* **The task**:
Rewrite everything from the line containing "You are a computer-use agent." down to the line containing "click(x=1019, y=92)", swapping "dropdown" for "menu" and changing nothing else. Omit the pictures.

* **Data section**:
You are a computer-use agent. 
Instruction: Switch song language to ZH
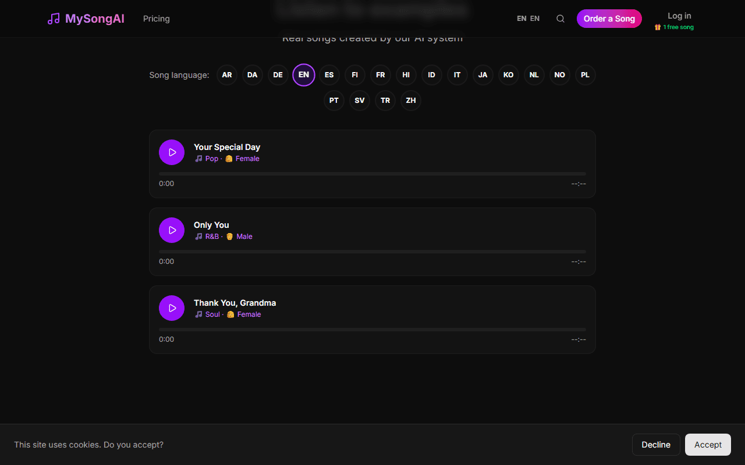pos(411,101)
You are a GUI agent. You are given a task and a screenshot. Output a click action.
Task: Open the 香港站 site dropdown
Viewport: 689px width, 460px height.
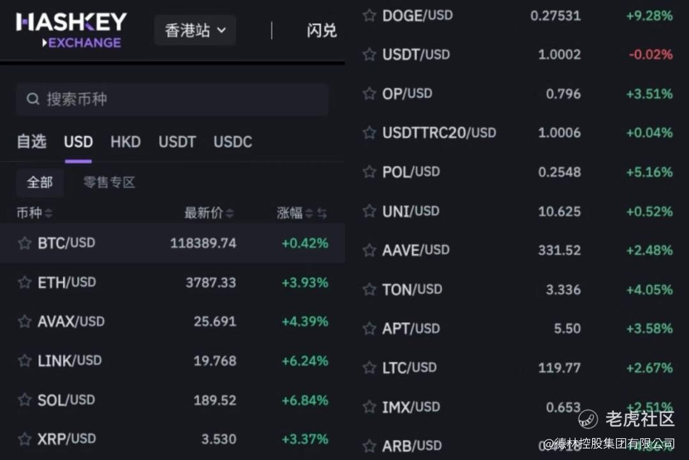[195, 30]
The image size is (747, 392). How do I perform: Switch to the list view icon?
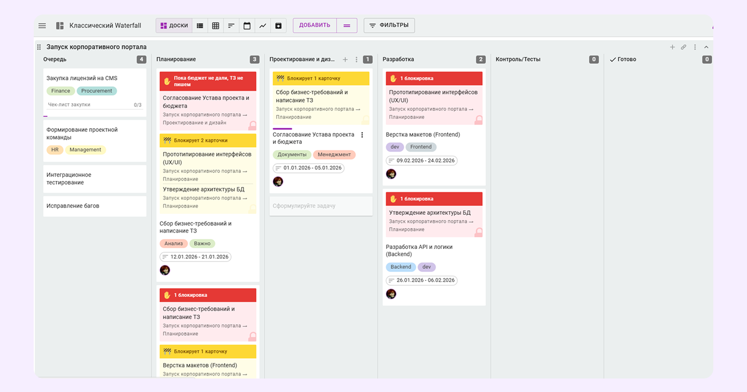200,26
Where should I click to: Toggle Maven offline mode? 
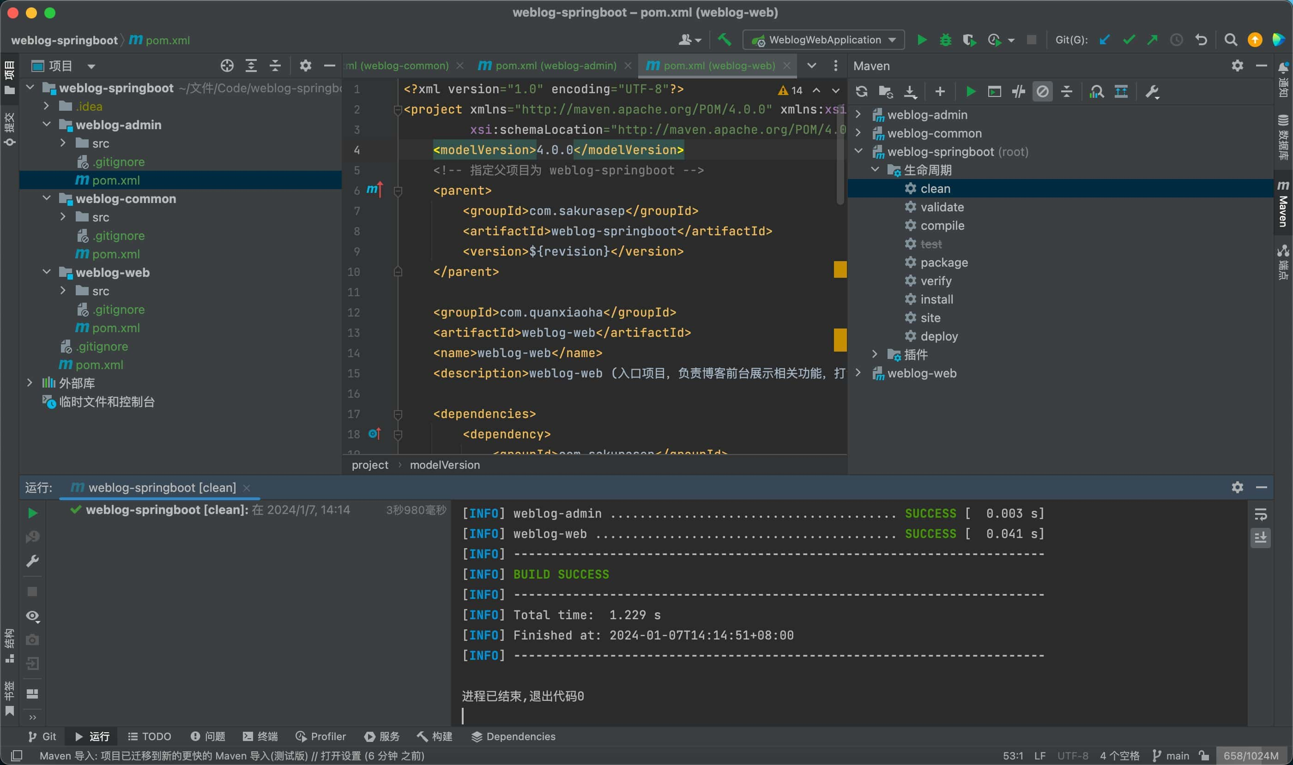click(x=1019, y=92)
...
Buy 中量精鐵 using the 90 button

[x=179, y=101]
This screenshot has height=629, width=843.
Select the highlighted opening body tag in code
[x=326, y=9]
* * *
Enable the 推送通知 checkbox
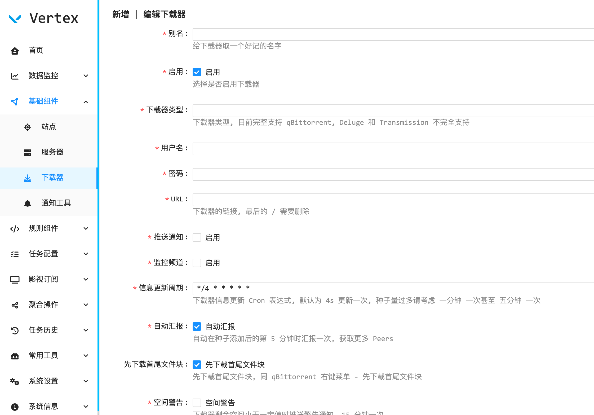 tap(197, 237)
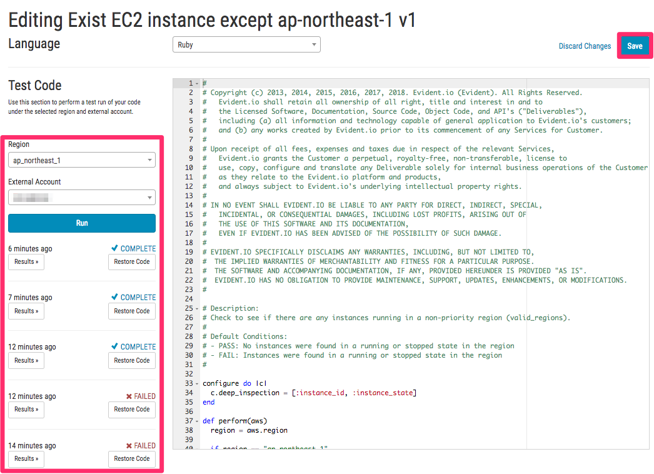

* **Response to this task**:
You are a computer-use agent. 
Instruction: Switch song language to ZH
pos(411,101)
You are a GUI agent. You are given a task and a screenshot. Output a click action.
Task: Open the 香港站 site menu
Viewport: 689px width, 460px height.
[195, 30]
The image size is (747, 392). How do I perform: Switch to the list view icon?
200,26
Where should I click to: Toggle Maven offline mode? 
click(x=1019, y=92)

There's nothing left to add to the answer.